Review

Lady Macbeth of Mtsensk, Birmingham Opera Company, Tower Ballroom, review: effing, blinding and flamboyant theatrics

Chrystal E Williams in Lady Macbeth of Mtsensk
Chrystal E Williams in Lady Macbeth of Mtsensk Credit:  Roulla Xenides/Adam Fradgley/Exposure

In 1994, I saw an unforgettably powerful staging of Shostakovich’s satire at the Met in New York, with the great Maria Ewing mesmerising as the titular character who falls in love with one of her husband’s factory workers and is driven to murder. It was directed by Graham Vick, who now returns to the piece a quarter of a century later in rather different circumstances.

Birmingham Opera Company, very much Vick’s concept, uses a core of professionals alongside singing and acting community groups that also provide backstage and front-of-house volunteers.

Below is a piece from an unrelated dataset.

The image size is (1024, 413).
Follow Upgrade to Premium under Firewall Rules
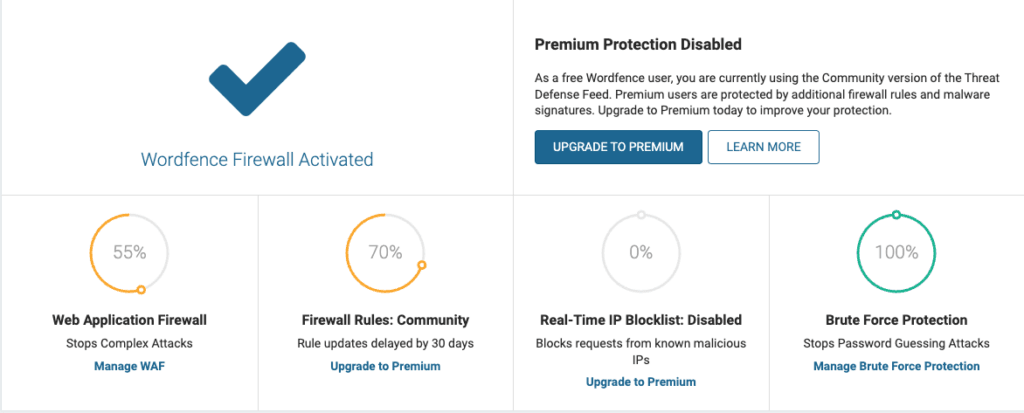(x=385, y=366)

Every production takes place in one of the city’s empty warehouses or dilapidated public buildings – this year it’s based on the banks of the Edgbaston reservoir at the Tower Ballroom, a much-loved dance hall of the rock 'n' roll era that has gone to pot and withered under planning blight .The audience promenades, with Vick and his associates shepherding it to different locations as the action requires.

Vick shows the strategic skills of the first Duke of Marlborough as he marshals his forces across the dance floor. Commandeering the bars, the stage, the glitter ball, the exits and entrances, he presents a flamboyantly theatrical realisation of the opera, relocated from the early 19th-century Russia provinces to some indeterminate modern urban nightmare, where existence is corrupt, merciless and amoral.

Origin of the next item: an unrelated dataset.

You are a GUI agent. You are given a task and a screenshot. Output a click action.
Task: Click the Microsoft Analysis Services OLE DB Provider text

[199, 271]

This is a score in which Shostakovich’s bipolar nature comes to the fore, and perhaps Vick doesn’t take due account of its radical shifts of tone and mood: it’s all too loudly caricatured, and the final act’s descent into raw tragedy is fudged. But the spectacle is breathtaking throughout, and the energy and efficiency with which it is executed nothing short of miraculous.

David Pountney’s excellent translation is used with some extra effing and blinding thrown in, and given that the singers are immersed in the audience and moving round the orchestra rather than stuck behind it, the text is readily audible. All praise, on that note, to the conductor Alpesh Chauhan and the City of Birmingham Symphony Orchestra for providing firm anchorage, as well as thrilling exuberance, in what cannot be the easiest of environments.

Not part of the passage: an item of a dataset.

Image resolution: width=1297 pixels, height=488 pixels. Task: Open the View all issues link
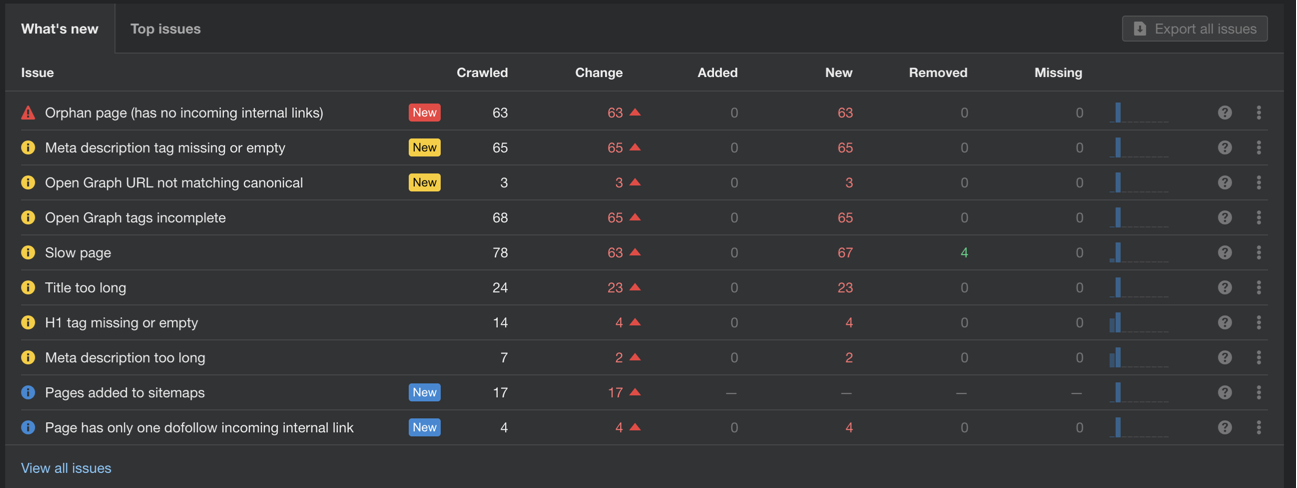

Brenden Gunnell and Chrystal E Williams in Lady Macbeth of Mtsensk
Brenden Gunnell and Chrystal E Williams in Lady Macbeth of Mtsensk Credit: Roulla Xenides/Adam Fradgley/Exposure

Chrystal E Williams pulls out all the stops as this latter-day Lady M, and there is full-blooded support from Brendan Gunnell, Eric Greene and Joshua Stewart as the men who bring about her downfall. An energised chorus of over a hundred makes a thrilling noise. It’s not a subtle performance, but it hits home hard: it’s only a pity that the audience isn’t more representative of Birmingham’s multi-racial population.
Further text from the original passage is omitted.